In recent years we have seen a trend toward anti-bullying campaigns in our schools, and organizations the world over are implementing their own programs to thwart peer victimization. However, new studies are suggesting that these programs may actually be creating more bullies due to the videos and images that define such activity. Instead of targeting the trend to inform change, we need to think about the social, educational, political and economic forces at play within the system that make up our schools and communities.
A broader concept that allows us to address future outcomes. Thinking about the future without action has little value. We must be able to actuate our futures, leveraging the knowledge developed through trends, values, implications and systems. Rather than being shackled by the events of today,design within the landscape of futures thinking allows us to hijack alternative landscapes and pull ourselves toward where we want to be.
Design Fiction, a foresight method which involves prototyping the future, is one tool within this much broader concept. However, in the context of futures thinking, design must go far beyond the creation of products and services. Efforts at urban development like the New Cities Foundation are an example of foresight as a means to transformational futures.
These elevate trend hunting from a past-time to an Olympic sport. Traditional trend scouting purports to remain agnostic at all costs, but the reality is that every individual and every organization has at least one goal for their future (whether that goal is expressed or remains unspoken). By acknowledging these visions, our scanning efforts become a much more effective compass in navigating our complex and volatile landscape. Consumer goods giant, Unilever demonstrates how to progress past tracking sustainability trends to impact company culture. Their CEO, Paul Polman, has established a clear aspiration to reinvent capitalism and has implemented radical changes in organizational processes to support this vision.
Ultimately, values, implications, systems, design and aspirations must combine to create Guiding Narratives.
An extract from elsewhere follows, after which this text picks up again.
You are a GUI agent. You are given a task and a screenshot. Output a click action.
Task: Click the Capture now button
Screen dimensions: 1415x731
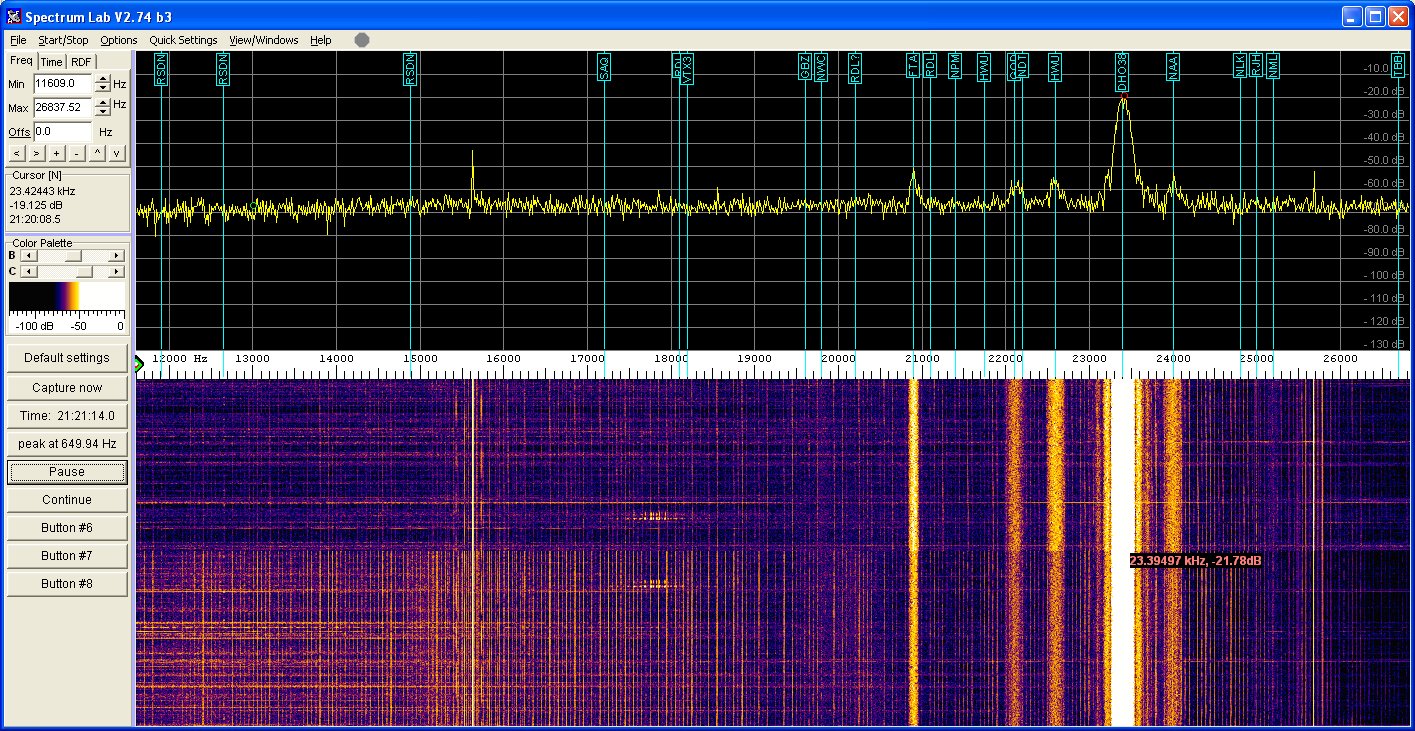pyautogui.click(x=66, y=388)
These are more than just stories, they help us to explain the world in which the trends exist, why different trends have not emerged, what new trends and patterns might arise, and how designing new outcomes can change our dominant culture and trajectory. Stories have always been a powerful element in futures thinking due to a focus on scenario planning, but the latter have often been misused as a showcase for individual trends and their linear ramifications. Guiding Narratives are much bigger, catapulting us far beyond trends by illustrating values, implications, systems, design, and every other component that details who we are, where we have come from, and where we are going.